— start Given entries —

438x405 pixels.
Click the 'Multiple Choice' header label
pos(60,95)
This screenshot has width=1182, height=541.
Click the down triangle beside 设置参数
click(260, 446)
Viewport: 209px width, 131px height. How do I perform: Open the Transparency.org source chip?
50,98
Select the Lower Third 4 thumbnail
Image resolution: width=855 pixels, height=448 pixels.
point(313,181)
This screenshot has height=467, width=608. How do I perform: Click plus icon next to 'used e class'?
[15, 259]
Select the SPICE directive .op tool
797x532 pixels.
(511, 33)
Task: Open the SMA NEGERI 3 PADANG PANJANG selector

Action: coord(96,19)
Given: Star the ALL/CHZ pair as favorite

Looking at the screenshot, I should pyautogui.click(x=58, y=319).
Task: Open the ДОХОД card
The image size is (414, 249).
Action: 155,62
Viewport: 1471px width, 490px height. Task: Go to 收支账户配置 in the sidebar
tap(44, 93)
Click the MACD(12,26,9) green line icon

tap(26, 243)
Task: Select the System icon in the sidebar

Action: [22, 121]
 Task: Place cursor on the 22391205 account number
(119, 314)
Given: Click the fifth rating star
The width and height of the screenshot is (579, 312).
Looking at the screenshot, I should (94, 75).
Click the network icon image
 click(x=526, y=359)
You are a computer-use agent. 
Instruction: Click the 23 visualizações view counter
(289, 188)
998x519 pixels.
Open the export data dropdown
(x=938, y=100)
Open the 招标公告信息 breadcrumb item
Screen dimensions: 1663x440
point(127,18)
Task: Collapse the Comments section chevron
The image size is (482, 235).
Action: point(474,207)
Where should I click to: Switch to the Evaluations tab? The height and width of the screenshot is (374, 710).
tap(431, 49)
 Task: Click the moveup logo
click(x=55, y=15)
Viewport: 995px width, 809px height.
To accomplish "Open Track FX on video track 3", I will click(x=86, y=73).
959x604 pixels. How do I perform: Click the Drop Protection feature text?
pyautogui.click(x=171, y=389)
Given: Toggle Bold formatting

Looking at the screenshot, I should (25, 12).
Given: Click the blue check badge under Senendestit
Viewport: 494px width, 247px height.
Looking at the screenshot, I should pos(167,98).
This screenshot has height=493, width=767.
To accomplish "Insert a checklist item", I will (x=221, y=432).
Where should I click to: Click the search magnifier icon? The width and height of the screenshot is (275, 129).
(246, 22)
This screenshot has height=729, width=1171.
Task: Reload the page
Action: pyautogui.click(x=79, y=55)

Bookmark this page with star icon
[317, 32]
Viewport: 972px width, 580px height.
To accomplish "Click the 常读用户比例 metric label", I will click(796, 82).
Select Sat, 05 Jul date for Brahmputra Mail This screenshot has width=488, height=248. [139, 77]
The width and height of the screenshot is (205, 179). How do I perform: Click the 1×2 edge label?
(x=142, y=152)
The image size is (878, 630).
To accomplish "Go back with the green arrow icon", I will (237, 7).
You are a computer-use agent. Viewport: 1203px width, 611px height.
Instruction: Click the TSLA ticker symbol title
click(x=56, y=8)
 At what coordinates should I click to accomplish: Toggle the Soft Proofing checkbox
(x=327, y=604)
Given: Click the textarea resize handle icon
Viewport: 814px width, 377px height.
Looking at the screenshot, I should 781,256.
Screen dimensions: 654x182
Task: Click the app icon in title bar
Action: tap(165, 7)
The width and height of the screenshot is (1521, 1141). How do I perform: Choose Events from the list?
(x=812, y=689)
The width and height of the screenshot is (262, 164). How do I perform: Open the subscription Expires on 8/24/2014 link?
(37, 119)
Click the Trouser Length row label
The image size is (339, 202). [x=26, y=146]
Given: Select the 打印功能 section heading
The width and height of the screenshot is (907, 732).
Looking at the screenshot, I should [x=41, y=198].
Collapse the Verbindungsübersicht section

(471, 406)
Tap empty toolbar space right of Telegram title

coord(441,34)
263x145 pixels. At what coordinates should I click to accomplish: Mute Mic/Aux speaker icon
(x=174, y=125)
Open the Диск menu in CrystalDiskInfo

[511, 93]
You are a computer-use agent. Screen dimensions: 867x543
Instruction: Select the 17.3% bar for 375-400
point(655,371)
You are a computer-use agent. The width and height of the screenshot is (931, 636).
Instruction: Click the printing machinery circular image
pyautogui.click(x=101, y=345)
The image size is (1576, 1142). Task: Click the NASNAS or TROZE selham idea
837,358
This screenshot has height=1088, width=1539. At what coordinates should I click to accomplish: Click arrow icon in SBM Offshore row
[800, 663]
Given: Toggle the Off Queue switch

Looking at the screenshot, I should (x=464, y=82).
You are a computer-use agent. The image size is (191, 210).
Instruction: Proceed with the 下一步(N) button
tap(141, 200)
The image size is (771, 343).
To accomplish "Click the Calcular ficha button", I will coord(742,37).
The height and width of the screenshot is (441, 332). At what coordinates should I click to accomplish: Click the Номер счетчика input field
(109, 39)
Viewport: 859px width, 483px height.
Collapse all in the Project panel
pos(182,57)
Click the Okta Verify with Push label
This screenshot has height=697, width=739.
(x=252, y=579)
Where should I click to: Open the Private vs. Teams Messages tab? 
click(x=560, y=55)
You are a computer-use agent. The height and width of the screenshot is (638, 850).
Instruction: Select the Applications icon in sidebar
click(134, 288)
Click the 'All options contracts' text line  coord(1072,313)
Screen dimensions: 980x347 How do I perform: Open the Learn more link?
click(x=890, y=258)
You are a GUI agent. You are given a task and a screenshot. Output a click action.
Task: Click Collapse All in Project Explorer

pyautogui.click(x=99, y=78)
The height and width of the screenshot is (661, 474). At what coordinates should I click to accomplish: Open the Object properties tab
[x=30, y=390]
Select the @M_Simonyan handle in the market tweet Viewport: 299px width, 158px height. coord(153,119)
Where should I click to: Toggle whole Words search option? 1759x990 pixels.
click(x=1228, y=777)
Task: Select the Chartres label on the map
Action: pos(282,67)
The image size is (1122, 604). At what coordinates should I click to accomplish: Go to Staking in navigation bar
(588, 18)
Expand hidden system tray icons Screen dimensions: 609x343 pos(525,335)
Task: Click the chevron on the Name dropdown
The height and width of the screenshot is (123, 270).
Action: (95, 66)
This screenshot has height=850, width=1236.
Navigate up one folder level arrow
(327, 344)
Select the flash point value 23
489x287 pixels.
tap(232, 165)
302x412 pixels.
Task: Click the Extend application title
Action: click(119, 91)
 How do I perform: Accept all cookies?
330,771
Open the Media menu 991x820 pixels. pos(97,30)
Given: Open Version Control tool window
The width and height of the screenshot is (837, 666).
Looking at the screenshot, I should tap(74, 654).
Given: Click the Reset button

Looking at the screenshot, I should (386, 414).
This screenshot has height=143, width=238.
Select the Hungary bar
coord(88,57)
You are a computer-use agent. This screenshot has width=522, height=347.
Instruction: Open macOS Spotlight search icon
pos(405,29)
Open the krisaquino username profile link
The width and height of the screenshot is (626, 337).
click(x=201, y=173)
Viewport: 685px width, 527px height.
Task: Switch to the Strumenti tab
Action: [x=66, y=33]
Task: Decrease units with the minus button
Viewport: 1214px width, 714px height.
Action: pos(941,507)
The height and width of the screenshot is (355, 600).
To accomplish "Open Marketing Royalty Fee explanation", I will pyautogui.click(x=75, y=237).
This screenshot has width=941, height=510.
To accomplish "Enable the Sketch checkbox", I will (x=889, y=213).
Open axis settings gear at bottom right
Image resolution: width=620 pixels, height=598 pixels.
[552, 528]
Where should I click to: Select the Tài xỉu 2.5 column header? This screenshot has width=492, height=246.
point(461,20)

— end Given entries —

Show every line of the records that contains the word "title".

Instruction: Click the TSLA ticker symbol title
Task: Click the app icon in title bar
Tap empty toolbar space right of Telegram title
Task: Click the Extend application title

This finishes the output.